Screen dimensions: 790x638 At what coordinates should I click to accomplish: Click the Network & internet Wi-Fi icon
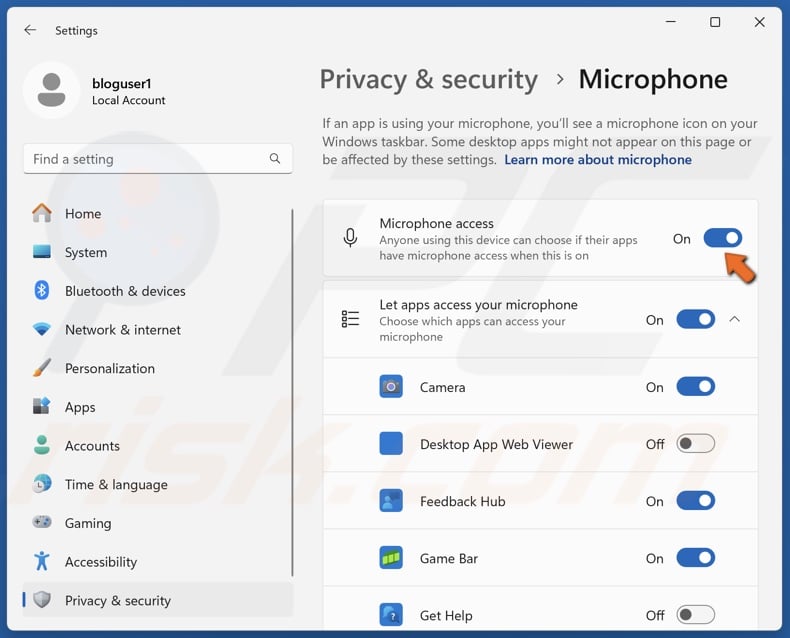click(x=42, y=330)
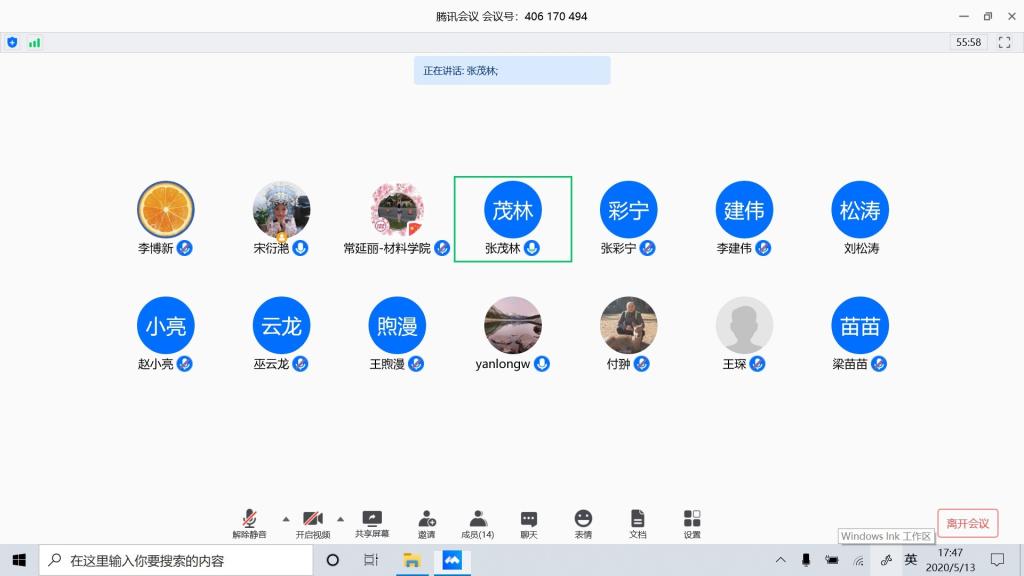Image resolution: width=1024 pixels, height=576 pixels.
Task: Click the Leave Meeting (离开会议) button
Action: coord(967,523)
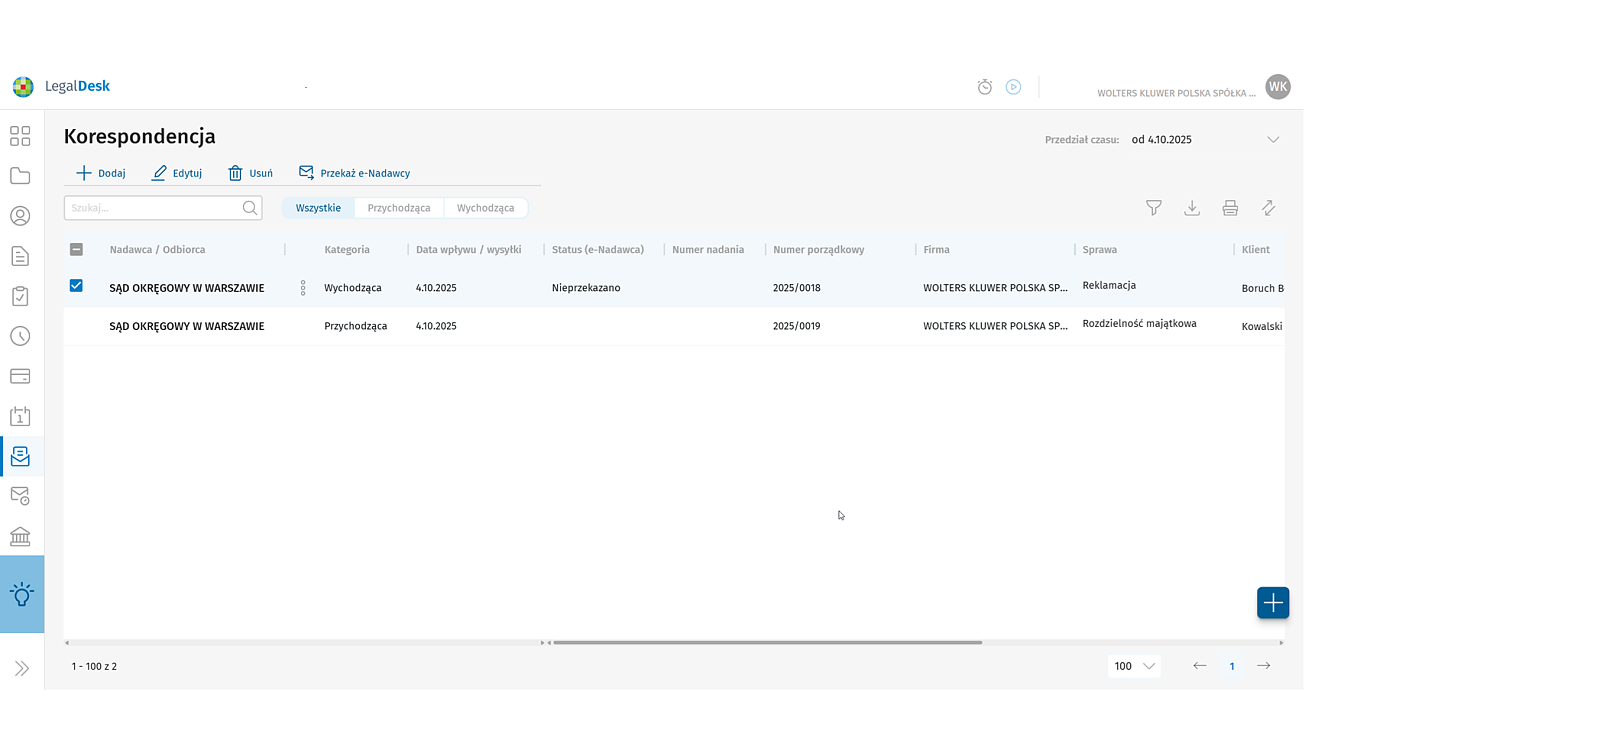Viewport: 1600px width, 737px height.
Task: Uncheck the checkbox for outgoing Wychodząca row
Action: 76,286
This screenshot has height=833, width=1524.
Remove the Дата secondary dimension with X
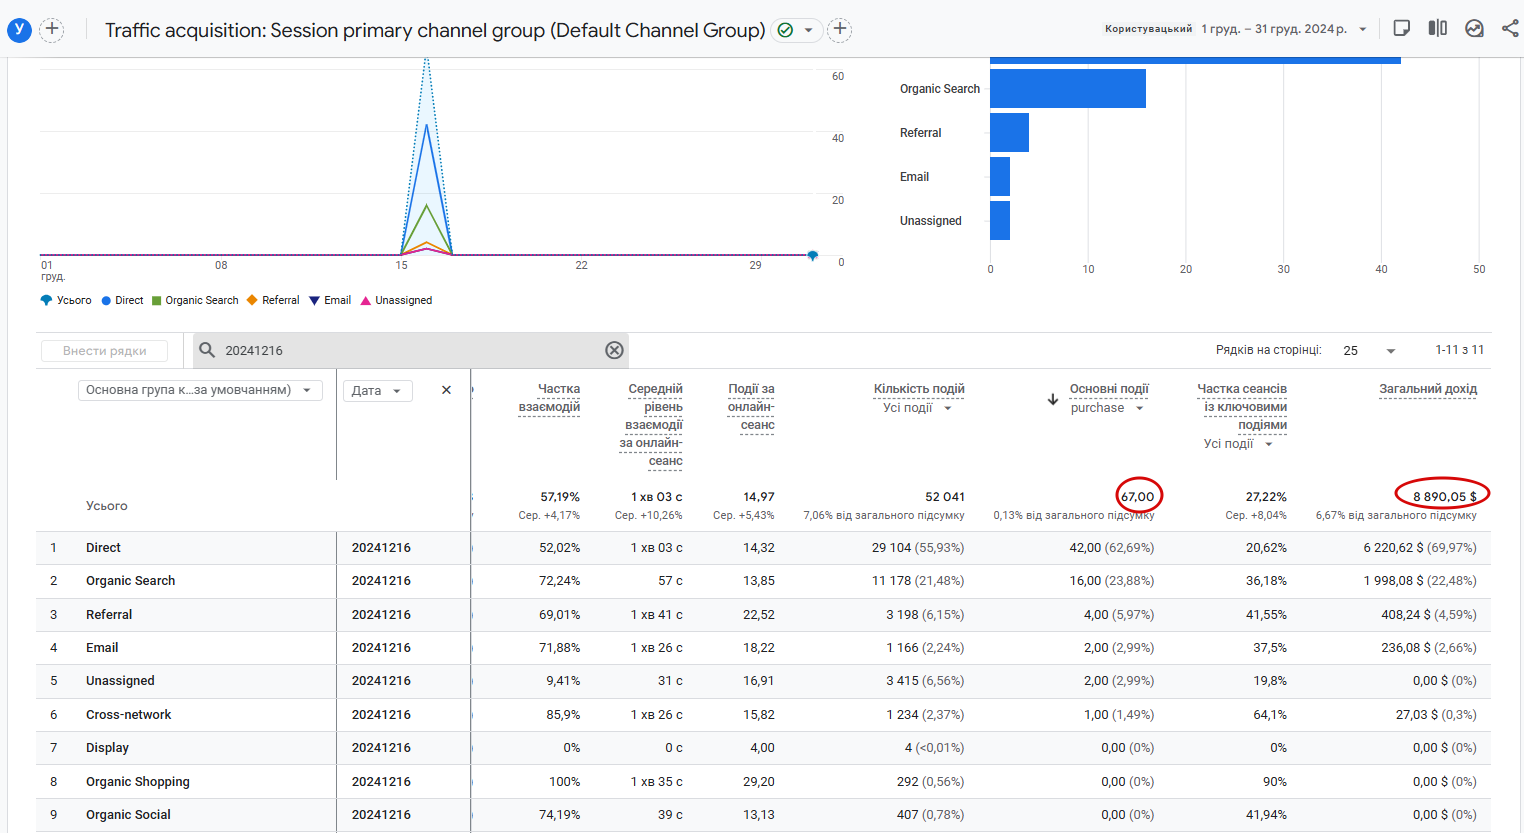point(446,390)
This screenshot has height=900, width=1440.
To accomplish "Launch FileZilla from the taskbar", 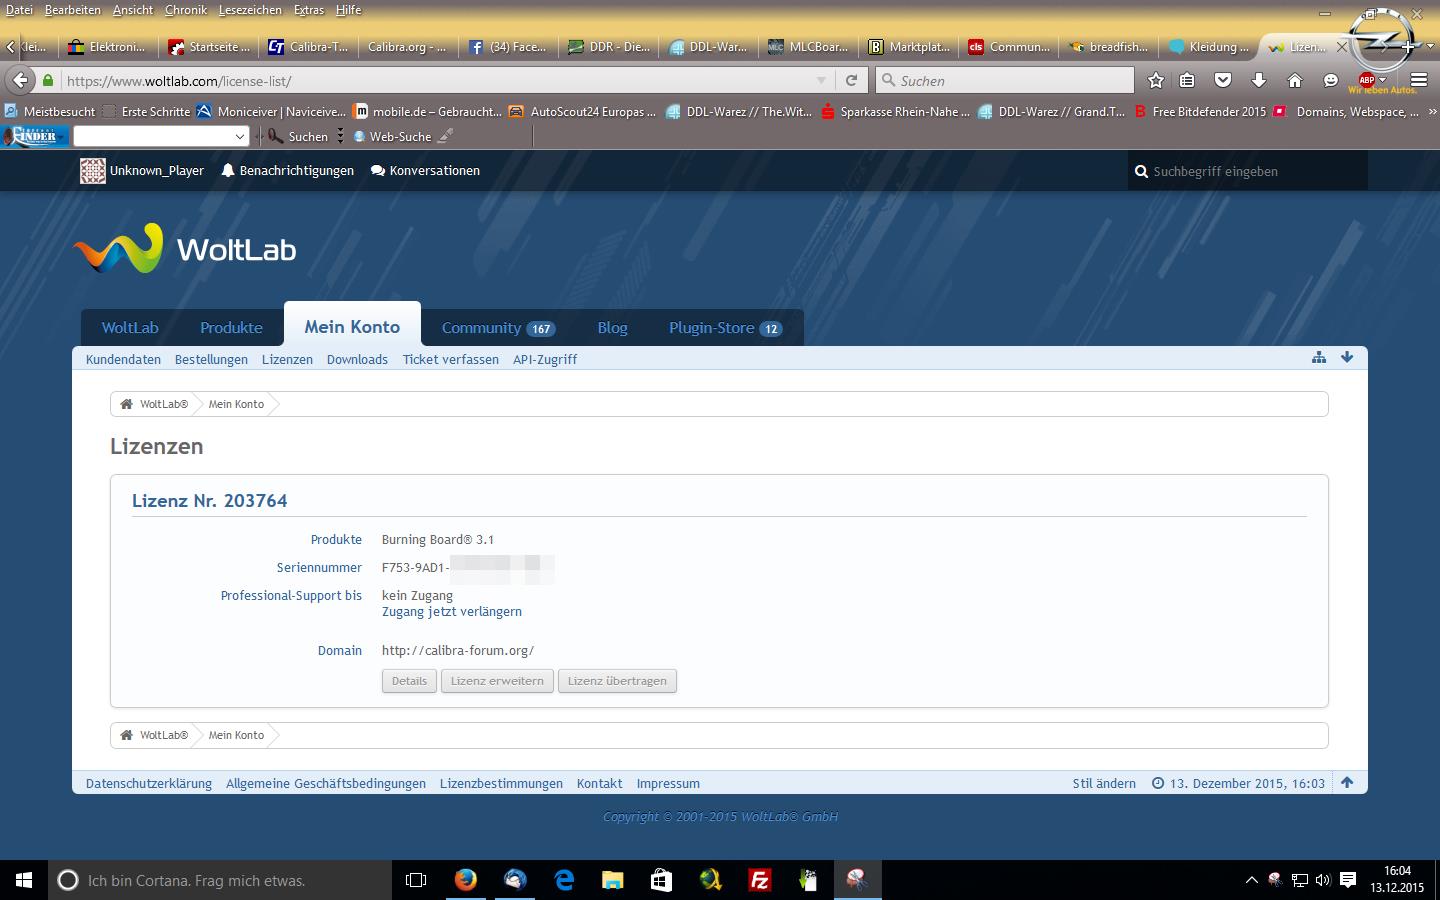I will click(x=759, y=880).
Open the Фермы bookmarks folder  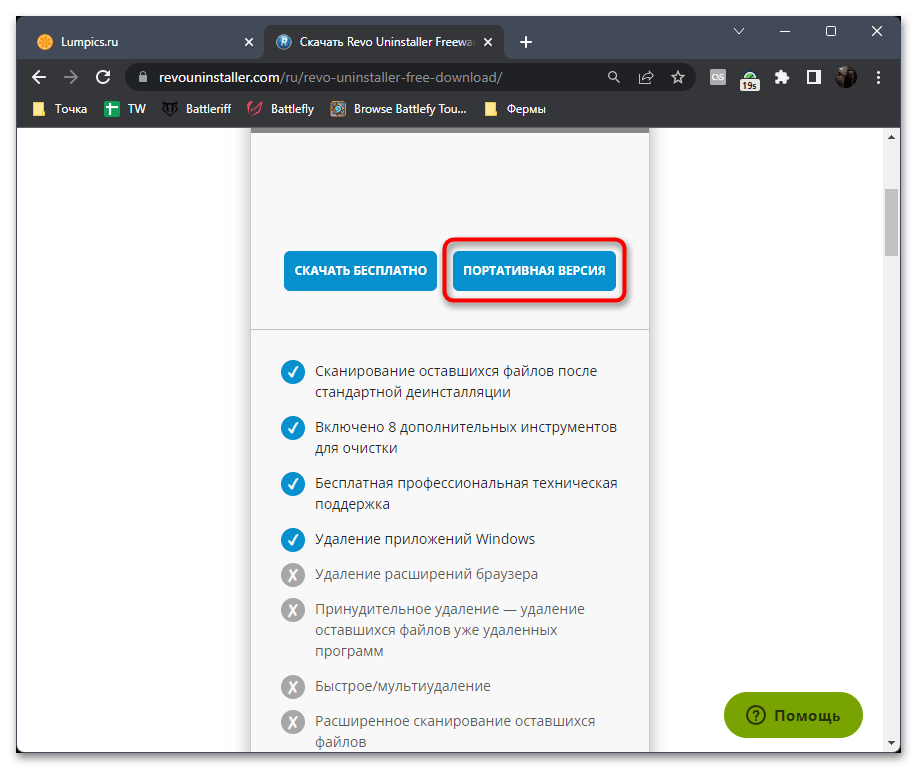coord(516,109)
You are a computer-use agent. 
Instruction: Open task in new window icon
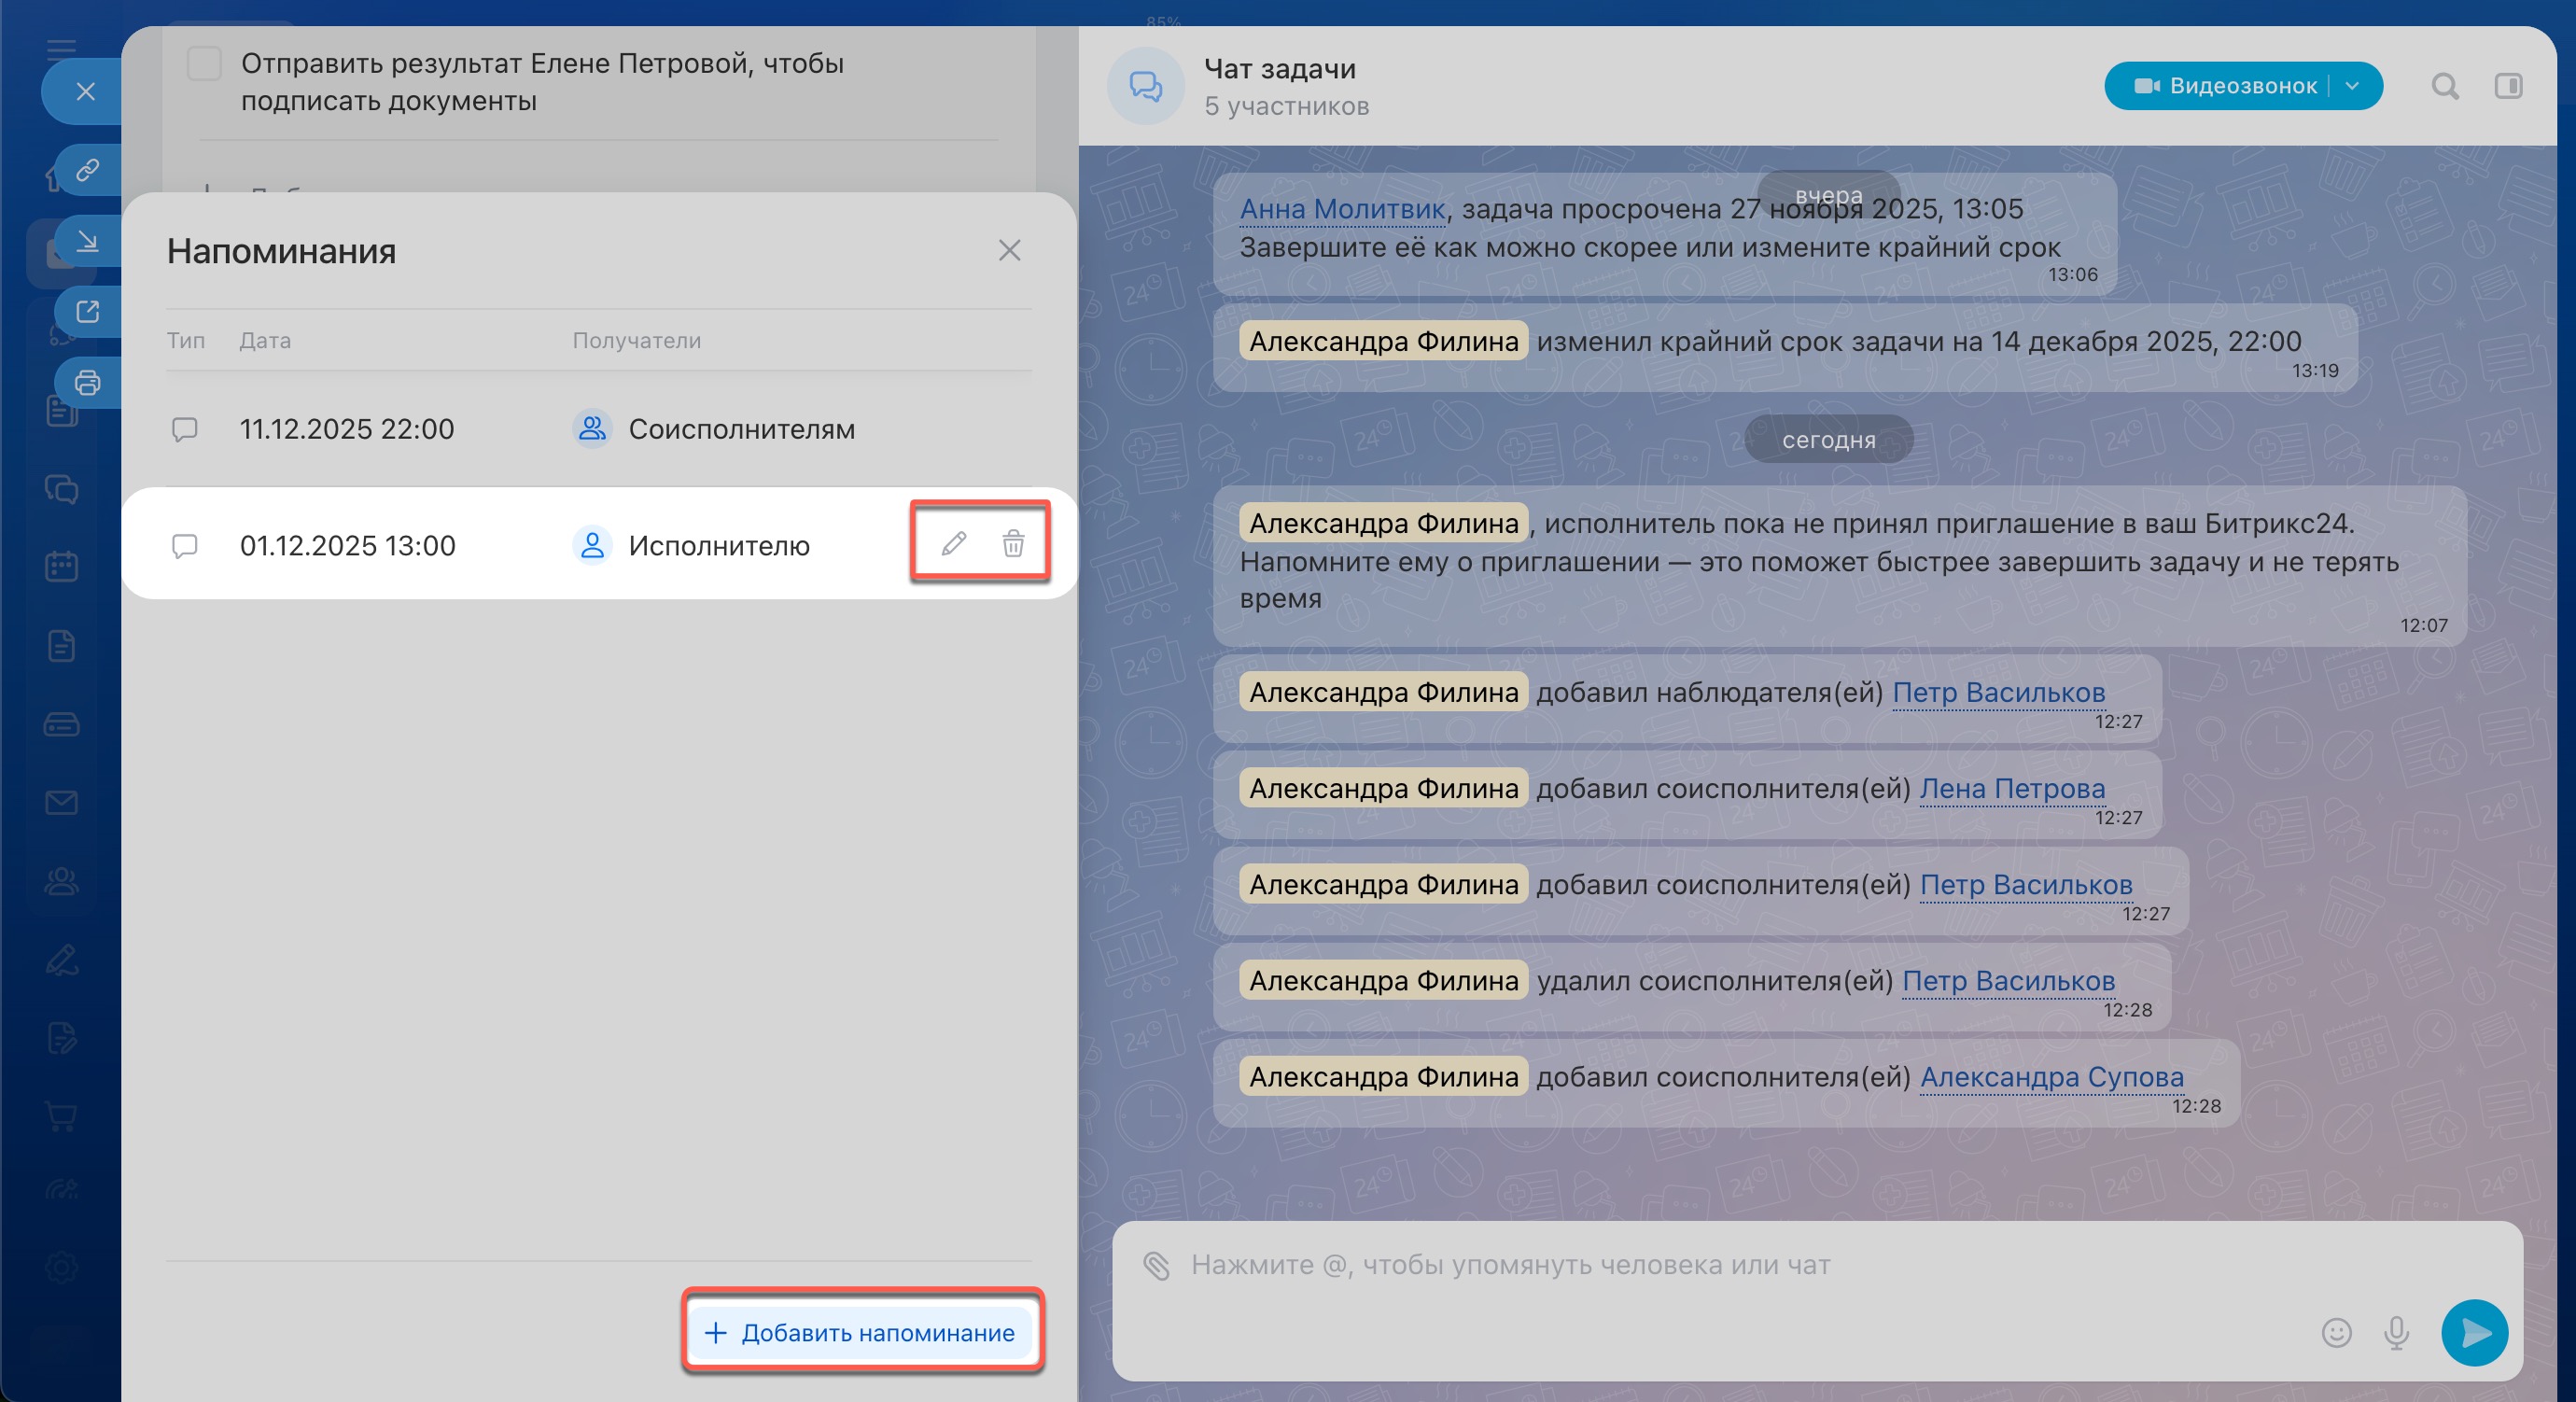88,311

WRITTEN REQUEST: Count the lines in the entries above that contain the word "screenshot". Reply with the number alone.

COMPLETE OUTPUT: 2